El tratamiento para los nódulos de Bouchard es similar para la mano OA sin ganglios. Esto incluye descansar la articulación, tal vez usando una férula para evitar moverla demasiado, analgésicos como antiinflamatorios no esteroideos (AINE) y terapia con calor y hielo. Estas terapias se realizan principalmente cuando el nodo está en la fase de formación.

Una vez que se ha formado el nódulo, la mayoría de las personas no siente ningún dolor, aunque generalmente informan una restricción en el movimiento y la función, y el dedo puede aparecer torcido o deformado.

En esta etapa, debido a la rigidez de la articulación afectada y la pérdida de rango de movimiento, puede ser necesaria una terapia física u ocupacional. En casos severos, se puede realizar una cirugía para reemplazar o fusionar la articulación, pero esto es raro.

Por último, es importante tener en cuenta que, si bien los ganglios de Bouchard pueden ser antiestéticos, la cirugía no se realiza con fines cosméticos. La articulación ya está degradada en el momento en que aparece el nódulo, y es necesario reemplazarlo o fusionarlo en lugar de eliminar un bulto.

Una palabra de Verywell

Al final, un nódulo de Bouchard se considera un signo visible de osteoartritis, que puede ayudar con el diagnóstico.

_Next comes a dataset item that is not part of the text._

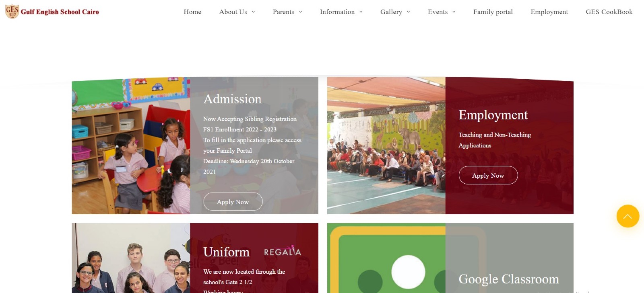Select Employment in the top navigation
The height and width of the screenshot is (293, 644).
(x=549, y=12)
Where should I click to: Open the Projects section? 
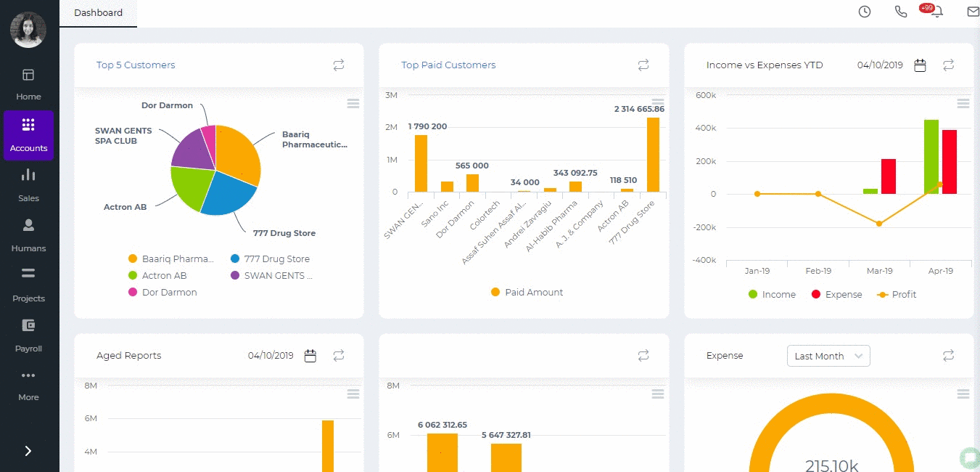tap(28, 285)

Esto es diferente a otros tipos de artritis, como la gota o la artritis reumatoide, que pueden depender más de las pruebas de laboratorio para el diagnóstico.

Dicho esto, también hay señales visibles en las manos de algunas personas con artritis reumatoide y gota. Por ejemplo, se pueden ver protuberancias gomosas (llamadas nódulos reumatoides) en los pulgares y los nudillos en personas con artritis reumatoide. Del mismo modo, las personas que desarrollan frecuentes ataques de gota durante muchos años pueden desarrollar tophi en los dedos (los tophi son protuberancias duras llenas de cristales de ácido úrico que se depositan en el espacio articular).

La buena noticia es que un médico puede distinguir fácilmente estos signos de los que se ven en la osteoartritis.